(Aim of the exercise)
Please repeat every entry exactly as given, apart from dropping the images.

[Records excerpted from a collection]
◆ ◆ ◆ ◆

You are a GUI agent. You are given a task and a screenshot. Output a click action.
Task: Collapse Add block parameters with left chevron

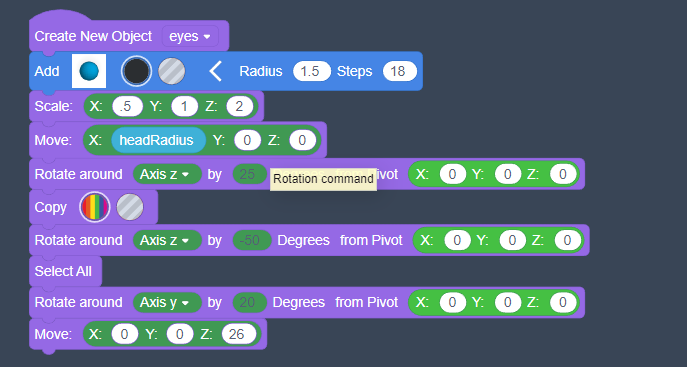click(x=216, y=71)
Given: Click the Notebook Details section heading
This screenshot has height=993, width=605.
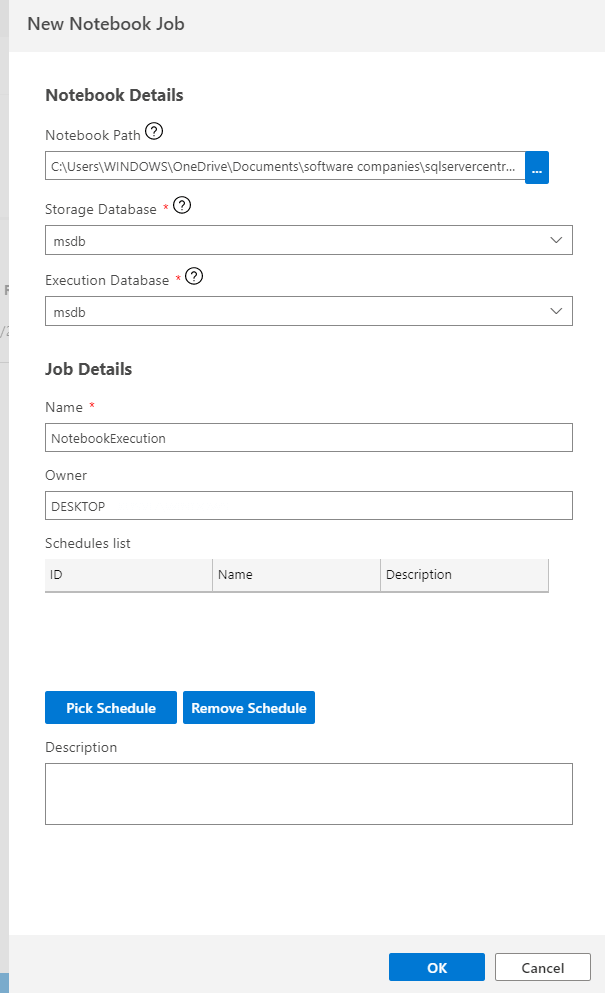Looking at the screenshot, I should 114,96.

◆ ◆ ◆ ◆

(Solution to this exercise)
You are a GUI agent. You are given a task and a screenshot. Output a click action.
Task: Collapse Add block parameters with left chevron

click(x=216, y=71)
Given: Click the Notebook Details section heading
This screenshot has height=993, width=605.
Looking at the screenshot, I should 114,96.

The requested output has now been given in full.